Etre ou ne pas être soluble dans la communication, telle est la question. L’œuvre en tant que telle n’a plus d’importance. Ce qui compte, c’est l’image de marque de l’auteur, son indice de notoriété, sa surface d’exposition. N’importe quelle verroterie littéraire, incarnée par une icône publicitaire, peut désormais accéder au rang de best-seller mondial – comme l’a montré de façon caricaturale la mystification JT Leroy, qui a réussi à se faire passer pour « l’un des meilleurs romanciers de sa génération », simplement en valorisant sur le marché tous les signes extérieurs de l’écrivain culte : enfance maltraitée, drogue, prostitution, rédemption par l’écriture, ambiguïté sexuelle, look trash, culture rock, sida… Rien à voir avec l’affaire Gary-Ajar, qui signait le triomphe de la littérature en réalisant le rêve de roman total que Gary avait lui-même théorisé dans Pour Sganarelle.

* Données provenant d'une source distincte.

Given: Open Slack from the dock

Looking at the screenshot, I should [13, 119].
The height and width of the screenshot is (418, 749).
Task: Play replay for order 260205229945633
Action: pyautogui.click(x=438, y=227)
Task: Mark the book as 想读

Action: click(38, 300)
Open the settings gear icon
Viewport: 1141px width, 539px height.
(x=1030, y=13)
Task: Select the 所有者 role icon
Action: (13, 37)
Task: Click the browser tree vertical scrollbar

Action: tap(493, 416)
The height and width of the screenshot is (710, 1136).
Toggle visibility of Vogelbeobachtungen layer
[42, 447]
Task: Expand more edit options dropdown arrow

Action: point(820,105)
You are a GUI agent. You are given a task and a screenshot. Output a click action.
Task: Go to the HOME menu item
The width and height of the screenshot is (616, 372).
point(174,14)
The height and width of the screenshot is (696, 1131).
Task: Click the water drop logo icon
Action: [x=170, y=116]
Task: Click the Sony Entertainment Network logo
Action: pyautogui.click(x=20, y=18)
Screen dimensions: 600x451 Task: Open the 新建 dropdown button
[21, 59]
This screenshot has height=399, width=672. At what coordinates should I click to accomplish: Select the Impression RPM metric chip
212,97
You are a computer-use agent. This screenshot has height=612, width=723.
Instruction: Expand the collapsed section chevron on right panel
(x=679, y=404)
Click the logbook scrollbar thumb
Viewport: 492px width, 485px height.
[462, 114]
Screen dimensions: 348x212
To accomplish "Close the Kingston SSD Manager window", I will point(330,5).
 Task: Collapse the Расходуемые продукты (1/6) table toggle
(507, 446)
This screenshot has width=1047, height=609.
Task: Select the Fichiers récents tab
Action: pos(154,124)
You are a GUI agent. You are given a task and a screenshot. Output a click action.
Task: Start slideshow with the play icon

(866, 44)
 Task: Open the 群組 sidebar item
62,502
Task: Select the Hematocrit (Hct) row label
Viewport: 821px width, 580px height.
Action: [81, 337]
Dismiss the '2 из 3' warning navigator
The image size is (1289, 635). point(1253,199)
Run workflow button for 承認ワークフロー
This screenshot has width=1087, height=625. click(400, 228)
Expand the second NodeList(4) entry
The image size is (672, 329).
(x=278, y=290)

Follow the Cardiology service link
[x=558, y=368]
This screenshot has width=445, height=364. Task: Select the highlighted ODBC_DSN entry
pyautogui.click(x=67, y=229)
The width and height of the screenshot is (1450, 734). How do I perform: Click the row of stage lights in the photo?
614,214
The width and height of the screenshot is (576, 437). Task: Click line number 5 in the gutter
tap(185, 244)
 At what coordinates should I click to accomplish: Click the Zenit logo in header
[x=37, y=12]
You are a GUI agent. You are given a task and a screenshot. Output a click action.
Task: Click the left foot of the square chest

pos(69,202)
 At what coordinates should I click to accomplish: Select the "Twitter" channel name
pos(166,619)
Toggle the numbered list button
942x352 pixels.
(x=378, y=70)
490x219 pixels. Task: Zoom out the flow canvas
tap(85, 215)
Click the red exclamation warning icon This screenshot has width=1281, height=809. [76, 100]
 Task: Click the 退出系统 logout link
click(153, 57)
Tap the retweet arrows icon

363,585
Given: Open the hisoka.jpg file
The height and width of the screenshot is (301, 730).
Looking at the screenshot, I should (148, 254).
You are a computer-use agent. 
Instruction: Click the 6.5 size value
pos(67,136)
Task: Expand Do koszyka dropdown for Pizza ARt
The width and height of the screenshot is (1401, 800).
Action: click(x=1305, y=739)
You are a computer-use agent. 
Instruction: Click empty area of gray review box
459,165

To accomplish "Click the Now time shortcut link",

De façon symétrique, l’attitude de repli hautain, cultivée par certains « grands écrivains » (Gracq par exemple), relève de la même logique publicitaire. L’analyse critique de l’œuvre est évacuée au profit de la mythification de l’auteur, transformé en vestale du bon goût et du style. La figure de l’artiste maudit s’est elle aussi dissoute dans l’espace médiatique. L’écrivain soi-disant persécuté, victime des magouilles du milieu, est devenu un bon client des plateaux de télévision, précisément parce qu’il conforte ledit milieu dans l’illusion de sa toute-puissance. Quant à la posture subversive, elle aboutit elle aussi à une impasse. Tous ceux qui, avec une sincérité parfois touchante, envisagent leur œuvre comme un levier révolutionnaire pour renverser le système sont vite recyclés en joueurs de bilboquet par l’industrie du divertissement. Faut-il alors se résigner à jouer double-jeu, s’afficher à outrance pour mieux se cacher, devenir invisible à force de surexposition ? « Faire travailler l’adversaire, piéger sa haine dans le faux-monnayage médiatique, l’y exacerber, tout en misant radicalement sur l’inapparence essentielle de la pensée et de la poésie » (dixit Sollers in Poker), est-ce vraiment la bonne stratégie ? L’omnipotence de la communication est telle que toute forme d’opposition se trouve d’emblée neutralisée. Inutile de spéculer sur les clivages vrai/faux, envers/endroit, dehors/dedans, sous peine d’être soi-même satellisé dans la nébuleuse.
Affirmer la singularité de la littérature, ce n’est pas revendiquer une quelconque position d’extériorité, mais plutôt créer une sorte de trou noir au cœur du système. D’où la nécessité de produire des objets suffisamment denses et concentrés pour résorber le flux, des attracteurs étranges capables d’introduire des zones d’ombre et de crever l’écran. Il ne s’agit pas de rechercher l’inapparence essentielle, ni de fabriquer artificiellement de l’invisibilité – comme s’y emploient, avec un sens aigu du marketing, certains artistes « faceless » (Daft Punk et Cie) -, mais d’appliquer à la lettre la formule de l’écrivain romantique allemand Jean Paul : « Dans le domaine du pur savoir, la discrète manifestation de l’auteur, tout autant que sa dissimulation dans l’art, témoigne souvent d’un pouvoir supérieur » - ce qui suppose un art consommé du camouflage et de l’anamorphose, plutôt qu’une esthétique de la disparition.